MILWAUKEE — When two established contenders square off early in the regular season, it’s a virtual guarantee that both teams will downplay the magnitude of the meeting. But the Milwaukee Bucks, still fighting to stake their claim as one of the NBA’s best teams after a first-round playoff exit last season, openly admitted that Friday night’s showdown with the Golden State Warriors carried extra significance.
The Bucks viewed the game against the Warriors as the first part of a test that will continue against the Toronto Raptors, another aspiring contender, on Sunday. Friday was a measuring stick for how well Mike Budenholzer’s high-powered system — which rocketed Milwaukee to the NBA’s No. 1 offensive efficiency ranking heading into the game — could hold up against the back-to-back NBA champions.
“I do like the word test,” Budenholzer said before the game. “Golden State has established themselves as one of the best teams in our league. A great run that they’re on for the last three, four, five years. Anytime you play the best team in the league, they test you on both ends.”
It’s a good thing Budenholzer isn’t using a pass or fail grading rubric. The Warriors double-teamed power forward Giannis Antetokounmpo on six of his eight post-up plays — the most times he has been doubled in the post in his career, according to Second Spectrum. The strategy helped short-circuit Milwaukee’s offense, as the Warriors won 105-95 and held the Bucks to a season low in points.
“Obviously the season is not over based on this one game,” Milwaukee center Brook Lopez told ESPN after the game. “If we won the game, we wouldn’t have necessarily won the championship. We lost. It’s not the end of our season, but it’s definitely a good learning experience.”
The Bucks prepared carefully and studied diligently for this exam.
Antetokounmpo spent hours in the gym Thursday, his 24th birthday, fine-tuning his game and watching film. Malcolm Brogdon, who was fighting a cold during Wednesday’s game against Detroit, spent all of Thursday resting so that he would be at full strength. Security guards arrived to the arena earlier than usual Friday morning and rhapsodized about the weight of the game they were about to watch.
Lopez called the matchups against the Warriors and Raptors “a nice preview for the playoffs.”
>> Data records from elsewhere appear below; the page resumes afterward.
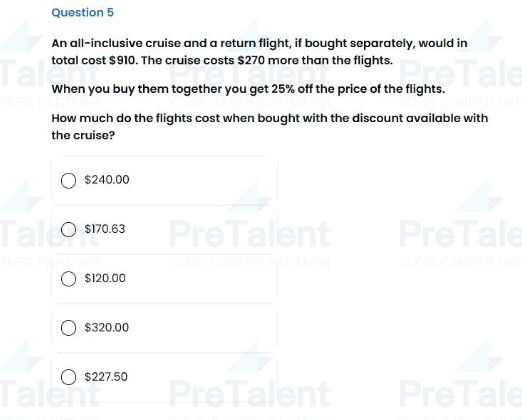Click the $227.50 answer label text
522x420 pixels.
106,377
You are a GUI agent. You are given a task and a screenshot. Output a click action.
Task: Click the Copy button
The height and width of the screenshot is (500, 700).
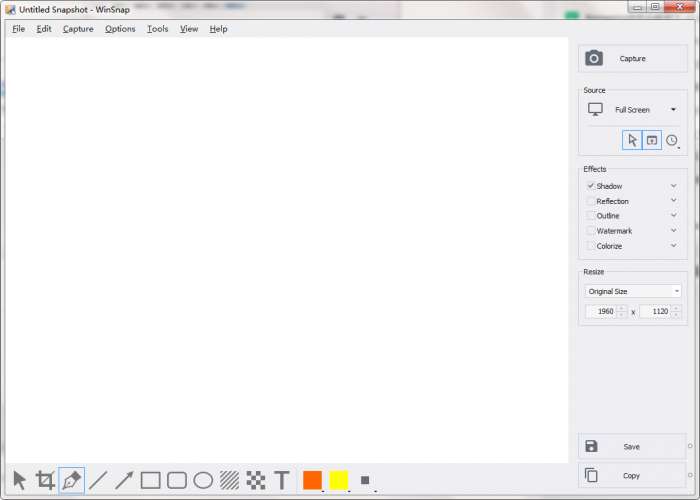(x=632, y=475)

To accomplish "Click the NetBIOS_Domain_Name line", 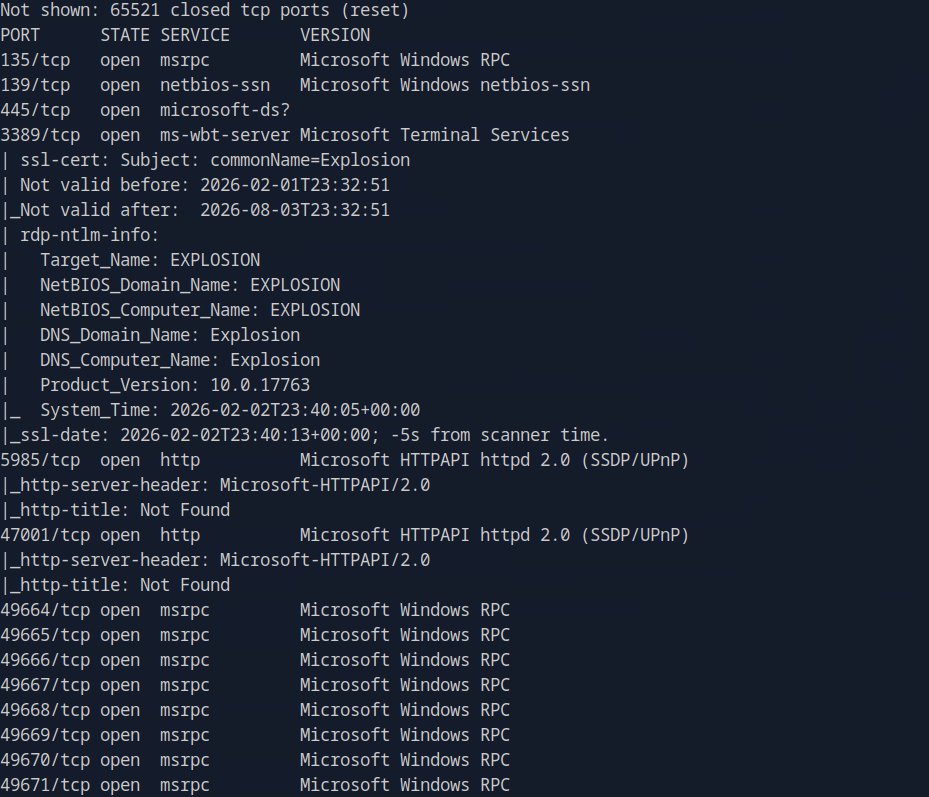I will (x=190, y=285).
The Warriors were not taking this game lightly either. After being drubbed 134-111 by the Bucks in Oakland earlier this season, every Warriors player showed up for an optional practice at Marquette University on Thursday.
“We were embarrassed a few weeks ago,” Golden State coach Steve Kerr said of the Bucks. “We have an eye on them.”
The arena hummed with anticipation before tipoff. Instead of the Bucks’ usual introductions, Ohana Bam’s “Blow Your Mind” blared inside Fiserv Forum: “So you better not be the one to doubt us / ‘Cuz we gon’ blow your mind.”
Giannis Antetokounmpo comes down the lane and throws down a one-handed dunk.
But the game didn’t turn into the offensive showdown that fans had anticipated. The Bucks’ offense sputtered in the first half as the team shot just 36 percent from the field. Khris Middleton, a key offensive producer for the Bucks, was scoreless in the first half. He finished with 10 points.
Middleton did deliver on the defensive end. Under Middleton’s watch, Kevin Durant struggled to find an offensive rhythm early. His four first-half points came on free throws. It was the first time this season that Durant had failed to score a field goal in the first half. The last time Durant didn’t make a shot in a first half when playing at least two minutes was Oct. 29, 2008, according to ESPN Stats & Information. Durant finished with 11 points.
“I don’t think of it as a pass-fail,” Budenholzer said. “There’s a ton of positives from tonight. We’d love to have won of course, but our guys competed.”
The game was a season-worst for the Bucks in points, field goal percentage (39.1 percent), 3-point percentage (17.9 percent) and assists (18). It was also the first time the Bucks failed to score 100 points. Entering Friday, they were the only team to have scored 100 points in every game this season. The Bucks also finished with more turnovers (19) than assists for the third time this season.
“We weren’t very good tonight offensively,” Budenholzer said. “I think we will learn from both ends of the court tonight.”
The Bucks will have one day to sharpen their tools and regroup before taking part two of their exam in Toronto.